AFRICAN UNITY IS THE ANSWER (MAY, 26, 2009)

UNITY is strength, so goes a popular adage.
Indeed, there is so much wisdom in this saying as it, more often than not, reflects in the true life situations of people and institutions.
When the founding fathers of the Africa in the personalities of Osagyefo Dr Kwame Nkrumah, Jamal Abdul Nasser, Ahmed Sekou Toure, Patrice Lumumba, Modibo Keita, Emperor Haile Sellasie, etc, lit the torch that would liberate the African continent from the yoke of colonialism, they undoubtedly drew a lot of encouragement from this saying.
When Ghana, under the dynamic leadership of Osagyefo Dr Nkrumah, attained independence in 1957, the first in sub-Saharan Africa to do so, only about half a dozen states on the continent could lay claim to such sovereign status.
Being completely inundated in the sea of imperialist powers whose insatiable appetite for the control of overseas territories and resources had shown no sign of diminishing, these trailblazers of African liberation had to craft and rely on the unification of the independent states then as a means to the eventual defeat of the colonial order.
It came as little wonder, therefore, when, at the dawn of Ghana’s independence, Osagyefo declared at the then Polo Grounds that Ghana’s independence was meaningless unless it was linked with the total liberation of the African continent.
Thanks to the wisdom, vision and unbending determination of these leaders, and with the solid support of the people, the first phase of the quest for the total freedom of the African people has been won with the political liberation of the entire continent.

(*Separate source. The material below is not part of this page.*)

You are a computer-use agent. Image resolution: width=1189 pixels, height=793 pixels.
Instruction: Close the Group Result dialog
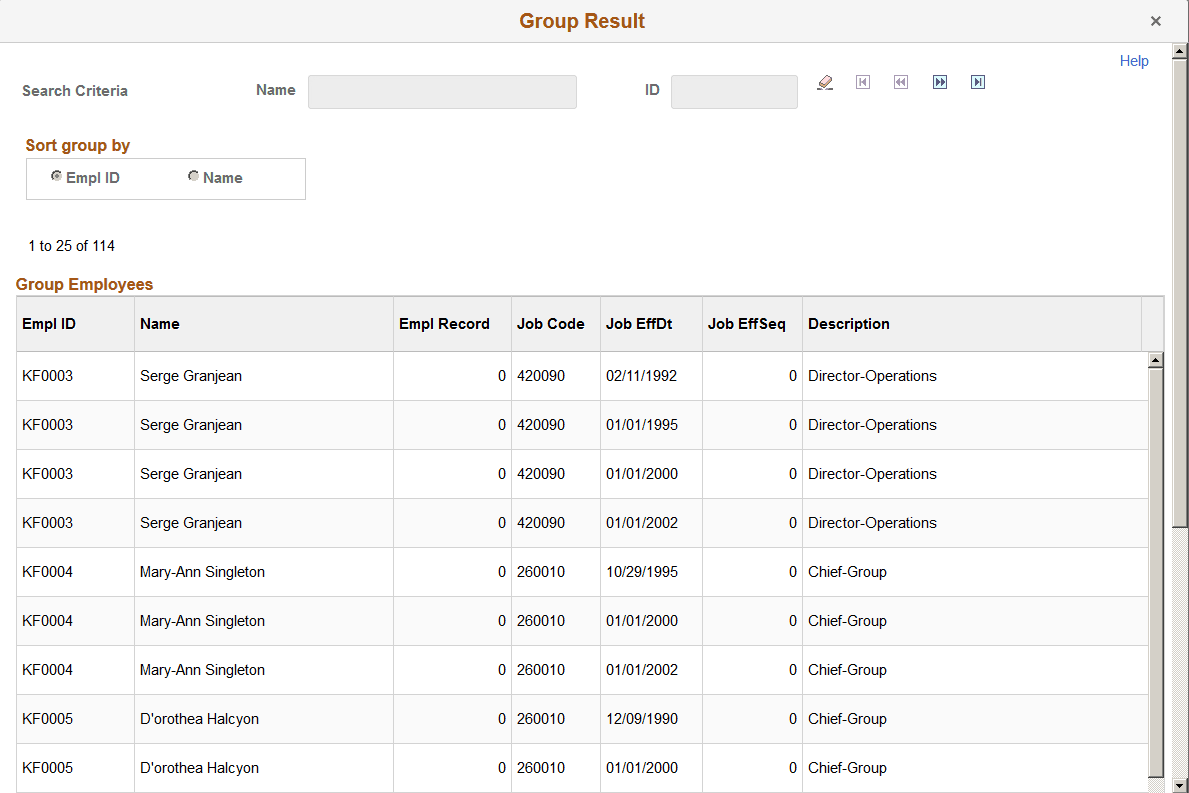[1156, 20]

Today, the bigger and more sophisticated battle for the African continent is that of overthrowing the last vestiges of colonialism — neo-colonialism.
While most Africans are generally agreed on the ridding of the continent of its precarious economic dependence on these nations, the means for attaining this lofty goal has remained a contentious issue since the days of the founding fathers of the OAU when the issue split the continent along the Casablanca (radical group) and the Monrovia (dovish group) blocs.
Be that as it may, there cannot be any doubt about the fact that the battle against under-development, economic marginalisation and dependence and their attendant vicious circle of poverty and misery of the African people can only be won if and when the continent unites.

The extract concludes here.